Treasurer Moore presented the check totaling $20,695.50 to department, which plans to use the funds to help purchase investigative tools and a new training facility.
“This auction allows our Office to take unused or outdated firearms sitting in law enforcement storage rooms or evidence lockers and generate revenue for local agencies to use to pay for new equipment, facilities or training programs,” Treasurer Moore said. “We’re proud to partner with agencies like the Marion County Sheriff’s Department to better equip the men and women who put their lives on the line every day to protect and serve our communities.”
“This program benefits not only law enforcement by supplementing budgets but by getting guns out of the criminals’ hands and into the hands of responsible gun owners,” Marion County Sheriff Jimmy Riffle said. “Thank you again Treasurer Moore for this and all you do for West Virginia.”
West Virginia’s Unclaimed Property Code allows state and local law enforcement agencies to turn over any unclaimed, seized or outdated firearms into their possession to the State Treasurer’s Office for auction. The proceeds can then be returned to the submitting agency for use.
These include weapons that are older and no longer used by a department, or that have been seized during the commission of a crime and sitting in evidence rooms for an extended amount of time following the disposition of a case. They can also include weapons taken from individuals who are not legally allowed to own firearms.
Once law enforcement certifies they cannot find a lawful owner of the firearms, they can be turned over to the Treasurer’s Office for auction. In order to participate in the auction, bidders must be a valid, licensed federal firearms dealer.

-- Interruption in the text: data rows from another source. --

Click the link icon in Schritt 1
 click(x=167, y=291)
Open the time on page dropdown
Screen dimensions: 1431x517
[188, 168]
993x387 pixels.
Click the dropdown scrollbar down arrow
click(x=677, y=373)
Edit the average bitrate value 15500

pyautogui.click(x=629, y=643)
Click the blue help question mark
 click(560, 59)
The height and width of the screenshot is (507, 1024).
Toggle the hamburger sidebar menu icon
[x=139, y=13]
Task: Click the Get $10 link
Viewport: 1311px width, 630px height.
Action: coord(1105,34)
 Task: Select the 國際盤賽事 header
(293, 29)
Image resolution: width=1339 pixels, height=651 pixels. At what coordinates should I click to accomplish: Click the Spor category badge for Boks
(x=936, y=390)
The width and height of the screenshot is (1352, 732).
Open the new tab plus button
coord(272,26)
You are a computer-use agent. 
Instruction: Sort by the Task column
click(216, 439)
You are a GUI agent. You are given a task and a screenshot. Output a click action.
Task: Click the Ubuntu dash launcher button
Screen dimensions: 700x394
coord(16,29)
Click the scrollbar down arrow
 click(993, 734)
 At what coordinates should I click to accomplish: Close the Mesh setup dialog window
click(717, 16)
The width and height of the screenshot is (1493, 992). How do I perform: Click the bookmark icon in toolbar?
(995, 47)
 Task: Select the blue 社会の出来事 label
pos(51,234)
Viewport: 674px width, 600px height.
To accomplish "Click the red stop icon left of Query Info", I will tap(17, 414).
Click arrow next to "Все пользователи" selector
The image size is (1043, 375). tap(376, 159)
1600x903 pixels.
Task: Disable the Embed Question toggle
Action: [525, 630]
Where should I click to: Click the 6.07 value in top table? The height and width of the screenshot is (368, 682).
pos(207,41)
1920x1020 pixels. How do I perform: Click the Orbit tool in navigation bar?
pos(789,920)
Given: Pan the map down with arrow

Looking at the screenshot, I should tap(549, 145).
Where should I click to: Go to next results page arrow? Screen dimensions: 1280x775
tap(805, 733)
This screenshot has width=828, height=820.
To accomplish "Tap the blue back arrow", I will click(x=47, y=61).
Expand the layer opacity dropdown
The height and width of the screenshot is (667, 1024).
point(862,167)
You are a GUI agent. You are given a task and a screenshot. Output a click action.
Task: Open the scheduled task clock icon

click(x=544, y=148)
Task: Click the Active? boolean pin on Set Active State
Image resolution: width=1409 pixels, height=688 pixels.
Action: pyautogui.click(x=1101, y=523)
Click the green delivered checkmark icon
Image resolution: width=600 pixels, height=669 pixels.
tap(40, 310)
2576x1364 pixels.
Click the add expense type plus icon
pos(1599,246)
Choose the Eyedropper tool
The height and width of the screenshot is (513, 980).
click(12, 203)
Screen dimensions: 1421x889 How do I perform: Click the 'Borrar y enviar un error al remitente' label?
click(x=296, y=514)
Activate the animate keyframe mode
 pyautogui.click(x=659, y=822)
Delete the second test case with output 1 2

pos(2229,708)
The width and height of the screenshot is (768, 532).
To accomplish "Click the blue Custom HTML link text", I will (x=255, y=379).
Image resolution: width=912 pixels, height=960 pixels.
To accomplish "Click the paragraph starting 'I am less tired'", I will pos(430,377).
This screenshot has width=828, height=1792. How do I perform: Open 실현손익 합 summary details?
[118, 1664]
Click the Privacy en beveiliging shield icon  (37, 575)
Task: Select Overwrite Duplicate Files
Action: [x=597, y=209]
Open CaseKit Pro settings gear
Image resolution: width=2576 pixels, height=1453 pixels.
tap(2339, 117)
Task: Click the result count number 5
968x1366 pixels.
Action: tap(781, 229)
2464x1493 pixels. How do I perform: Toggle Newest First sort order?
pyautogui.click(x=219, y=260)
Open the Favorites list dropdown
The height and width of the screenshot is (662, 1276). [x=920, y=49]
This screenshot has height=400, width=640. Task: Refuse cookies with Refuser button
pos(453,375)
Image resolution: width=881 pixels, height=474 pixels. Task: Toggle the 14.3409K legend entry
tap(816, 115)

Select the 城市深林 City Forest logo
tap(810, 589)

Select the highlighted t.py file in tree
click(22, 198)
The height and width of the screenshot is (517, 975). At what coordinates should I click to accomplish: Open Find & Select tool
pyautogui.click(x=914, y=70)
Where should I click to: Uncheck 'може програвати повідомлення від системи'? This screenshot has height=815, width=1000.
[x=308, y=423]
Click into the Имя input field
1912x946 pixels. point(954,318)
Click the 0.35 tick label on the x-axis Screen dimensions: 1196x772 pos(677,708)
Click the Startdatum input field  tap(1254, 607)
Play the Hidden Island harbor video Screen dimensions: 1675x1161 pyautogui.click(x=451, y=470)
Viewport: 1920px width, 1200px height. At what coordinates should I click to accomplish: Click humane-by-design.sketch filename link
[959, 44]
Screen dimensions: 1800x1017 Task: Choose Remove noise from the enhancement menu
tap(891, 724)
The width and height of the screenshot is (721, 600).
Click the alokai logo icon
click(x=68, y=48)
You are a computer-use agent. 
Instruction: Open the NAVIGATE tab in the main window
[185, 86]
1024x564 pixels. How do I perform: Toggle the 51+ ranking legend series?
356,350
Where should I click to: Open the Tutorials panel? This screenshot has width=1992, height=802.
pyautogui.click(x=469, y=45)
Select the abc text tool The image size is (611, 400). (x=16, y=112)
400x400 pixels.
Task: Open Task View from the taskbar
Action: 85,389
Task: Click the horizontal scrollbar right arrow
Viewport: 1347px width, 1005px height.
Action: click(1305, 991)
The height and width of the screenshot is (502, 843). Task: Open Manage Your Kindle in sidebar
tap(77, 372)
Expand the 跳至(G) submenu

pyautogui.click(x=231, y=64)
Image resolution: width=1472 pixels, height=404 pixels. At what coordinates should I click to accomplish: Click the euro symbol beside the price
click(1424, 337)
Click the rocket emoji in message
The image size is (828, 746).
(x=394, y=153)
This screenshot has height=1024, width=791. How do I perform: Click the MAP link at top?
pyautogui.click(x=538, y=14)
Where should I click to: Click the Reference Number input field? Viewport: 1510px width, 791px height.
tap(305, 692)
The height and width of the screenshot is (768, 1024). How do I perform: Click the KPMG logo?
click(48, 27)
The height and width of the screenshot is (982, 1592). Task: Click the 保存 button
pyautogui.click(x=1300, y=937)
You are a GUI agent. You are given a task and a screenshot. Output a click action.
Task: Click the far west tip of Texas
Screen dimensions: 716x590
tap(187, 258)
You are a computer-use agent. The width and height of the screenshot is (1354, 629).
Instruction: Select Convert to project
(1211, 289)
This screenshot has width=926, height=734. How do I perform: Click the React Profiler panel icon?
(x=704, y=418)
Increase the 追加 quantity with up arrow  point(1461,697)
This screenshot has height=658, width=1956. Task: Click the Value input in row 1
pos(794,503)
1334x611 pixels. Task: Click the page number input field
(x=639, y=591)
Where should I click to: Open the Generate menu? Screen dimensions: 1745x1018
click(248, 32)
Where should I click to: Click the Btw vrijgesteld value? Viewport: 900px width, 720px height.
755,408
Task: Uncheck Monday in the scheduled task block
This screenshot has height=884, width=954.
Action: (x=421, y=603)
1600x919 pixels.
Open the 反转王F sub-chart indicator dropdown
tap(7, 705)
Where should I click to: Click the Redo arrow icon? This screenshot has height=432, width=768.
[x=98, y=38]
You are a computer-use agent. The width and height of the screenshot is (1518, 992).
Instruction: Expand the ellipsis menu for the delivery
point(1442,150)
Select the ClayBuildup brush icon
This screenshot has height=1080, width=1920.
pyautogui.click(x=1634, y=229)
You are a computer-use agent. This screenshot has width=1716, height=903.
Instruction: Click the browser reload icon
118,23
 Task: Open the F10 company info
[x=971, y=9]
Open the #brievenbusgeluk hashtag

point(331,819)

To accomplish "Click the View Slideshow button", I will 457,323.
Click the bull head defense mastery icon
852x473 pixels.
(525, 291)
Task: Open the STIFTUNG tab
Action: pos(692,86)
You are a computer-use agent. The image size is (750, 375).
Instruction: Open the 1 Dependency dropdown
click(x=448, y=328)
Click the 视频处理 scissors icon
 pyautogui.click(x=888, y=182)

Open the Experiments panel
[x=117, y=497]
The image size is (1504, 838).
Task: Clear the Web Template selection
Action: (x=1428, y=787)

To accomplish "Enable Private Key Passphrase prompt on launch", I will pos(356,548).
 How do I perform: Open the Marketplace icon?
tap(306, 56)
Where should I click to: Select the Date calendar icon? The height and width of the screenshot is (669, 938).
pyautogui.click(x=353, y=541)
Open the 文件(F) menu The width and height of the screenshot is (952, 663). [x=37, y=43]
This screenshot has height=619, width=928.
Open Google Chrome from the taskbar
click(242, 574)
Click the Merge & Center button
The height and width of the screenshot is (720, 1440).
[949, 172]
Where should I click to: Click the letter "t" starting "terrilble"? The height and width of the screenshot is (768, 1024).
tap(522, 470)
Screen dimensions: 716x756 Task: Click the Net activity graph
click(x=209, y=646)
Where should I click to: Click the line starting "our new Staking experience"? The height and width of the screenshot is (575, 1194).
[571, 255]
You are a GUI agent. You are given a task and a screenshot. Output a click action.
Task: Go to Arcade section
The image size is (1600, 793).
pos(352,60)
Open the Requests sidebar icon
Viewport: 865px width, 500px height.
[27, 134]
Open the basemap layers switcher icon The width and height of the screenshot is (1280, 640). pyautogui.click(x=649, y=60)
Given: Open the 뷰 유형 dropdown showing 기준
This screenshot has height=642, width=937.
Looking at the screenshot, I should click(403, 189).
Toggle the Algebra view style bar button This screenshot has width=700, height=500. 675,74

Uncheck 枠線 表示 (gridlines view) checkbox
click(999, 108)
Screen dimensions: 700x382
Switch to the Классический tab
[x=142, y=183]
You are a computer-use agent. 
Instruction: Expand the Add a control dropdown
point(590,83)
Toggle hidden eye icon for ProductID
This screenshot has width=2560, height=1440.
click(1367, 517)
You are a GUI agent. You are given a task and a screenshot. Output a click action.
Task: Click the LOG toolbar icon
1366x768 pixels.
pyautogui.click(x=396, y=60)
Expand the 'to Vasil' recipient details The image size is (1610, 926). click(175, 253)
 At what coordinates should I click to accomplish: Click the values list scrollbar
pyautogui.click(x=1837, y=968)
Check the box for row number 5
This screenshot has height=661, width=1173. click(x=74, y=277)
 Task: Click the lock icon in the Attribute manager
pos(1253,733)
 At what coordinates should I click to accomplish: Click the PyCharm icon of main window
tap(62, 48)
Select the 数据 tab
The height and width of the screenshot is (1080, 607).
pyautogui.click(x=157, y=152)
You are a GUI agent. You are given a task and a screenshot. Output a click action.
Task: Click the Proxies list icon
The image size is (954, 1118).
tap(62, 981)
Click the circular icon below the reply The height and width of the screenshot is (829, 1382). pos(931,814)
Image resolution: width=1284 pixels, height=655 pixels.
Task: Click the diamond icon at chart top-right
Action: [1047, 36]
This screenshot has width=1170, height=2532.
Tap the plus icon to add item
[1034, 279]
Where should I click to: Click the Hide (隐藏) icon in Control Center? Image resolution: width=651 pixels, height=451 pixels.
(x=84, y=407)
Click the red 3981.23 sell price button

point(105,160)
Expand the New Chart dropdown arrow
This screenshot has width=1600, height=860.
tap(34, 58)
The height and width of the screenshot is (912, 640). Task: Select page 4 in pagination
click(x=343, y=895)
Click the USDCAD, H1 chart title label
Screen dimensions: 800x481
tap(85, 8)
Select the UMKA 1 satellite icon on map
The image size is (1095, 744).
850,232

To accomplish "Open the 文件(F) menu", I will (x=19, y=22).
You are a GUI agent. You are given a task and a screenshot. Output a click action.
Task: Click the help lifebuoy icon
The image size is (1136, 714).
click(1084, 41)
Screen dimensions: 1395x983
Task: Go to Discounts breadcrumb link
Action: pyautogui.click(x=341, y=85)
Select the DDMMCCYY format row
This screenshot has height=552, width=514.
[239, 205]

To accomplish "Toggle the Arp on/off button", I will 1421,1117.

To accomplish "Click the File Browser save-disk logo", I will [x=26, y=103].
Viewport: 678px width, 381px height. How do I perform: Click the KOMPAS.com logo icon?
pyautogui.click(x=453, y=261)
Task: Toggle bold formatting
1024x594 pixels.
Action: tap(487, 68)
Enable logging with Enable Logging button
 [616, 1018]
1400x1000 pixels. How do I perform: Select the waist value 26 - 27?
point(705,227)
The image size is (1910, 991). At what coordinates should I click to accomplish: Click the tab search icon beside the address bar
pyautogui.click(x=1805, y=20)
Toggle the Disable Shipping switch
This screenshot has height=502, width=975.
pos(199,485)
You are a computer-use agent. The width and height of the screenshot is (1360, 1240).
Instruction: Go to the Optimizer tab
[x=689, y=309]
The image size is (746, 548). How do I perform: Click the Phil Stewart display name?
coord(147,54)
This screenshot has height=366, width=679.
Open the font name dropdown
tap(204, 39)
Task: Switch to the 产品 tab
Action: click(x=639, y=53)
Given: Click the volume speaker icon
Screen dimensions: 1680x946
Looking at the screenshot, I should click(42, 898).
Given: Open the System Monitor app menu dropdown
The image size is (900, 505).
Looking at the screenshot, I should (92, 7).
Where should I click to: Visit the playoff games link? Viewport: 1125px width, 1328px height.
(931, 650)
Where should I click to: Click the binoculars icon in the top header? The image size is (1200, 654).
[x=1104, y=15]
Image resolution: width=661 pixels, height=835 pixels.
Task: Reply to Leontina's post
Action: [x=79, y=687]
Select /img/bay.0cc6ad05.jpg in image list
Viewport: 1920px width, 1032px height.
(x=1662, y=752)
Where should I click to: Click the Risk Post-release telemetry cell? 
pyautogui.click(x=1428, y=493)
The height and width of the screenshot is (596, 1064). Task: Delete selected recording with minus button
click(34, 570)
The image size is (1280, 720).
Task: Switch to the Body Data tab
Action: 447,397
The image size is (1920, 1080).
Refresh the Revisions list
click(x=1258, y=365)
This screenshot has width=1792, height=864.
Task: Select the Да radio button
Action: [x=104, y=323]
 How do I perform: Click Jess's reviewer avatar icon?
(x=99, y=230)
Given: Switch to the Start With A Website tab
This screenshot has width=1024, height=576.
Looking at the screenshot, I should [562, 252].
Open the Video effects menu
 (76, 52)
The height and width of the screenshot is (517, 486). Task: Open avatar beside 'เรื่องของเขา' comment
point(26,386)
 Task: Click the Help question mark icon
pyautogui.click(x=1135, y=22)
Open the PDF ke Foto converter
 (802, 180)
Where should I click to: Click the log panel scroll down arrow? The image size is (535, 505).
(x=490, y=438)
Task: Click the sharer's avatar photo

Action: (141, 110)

More than 60 federally licensed firearms dealers attended this year’s auction, which was held July 22 in Charleston and raised a record of nearly $140,000 in proceeds.
In addition to the Marion County Sheriff’s Department, other law enforcement agencies that benefited from the event included sheriff’s departments from Cabell, Jackson, Kanawha and Wyoming counties; the Lewisburg, Montgomery, New Martinsville, Nitro, Parkersburg and South Charleston city police departments; the Marlinton, Moorefield, Parkersburg, Union and Weston State Police detachments; and Division of Natural Resources detachments in Farmington and Romney.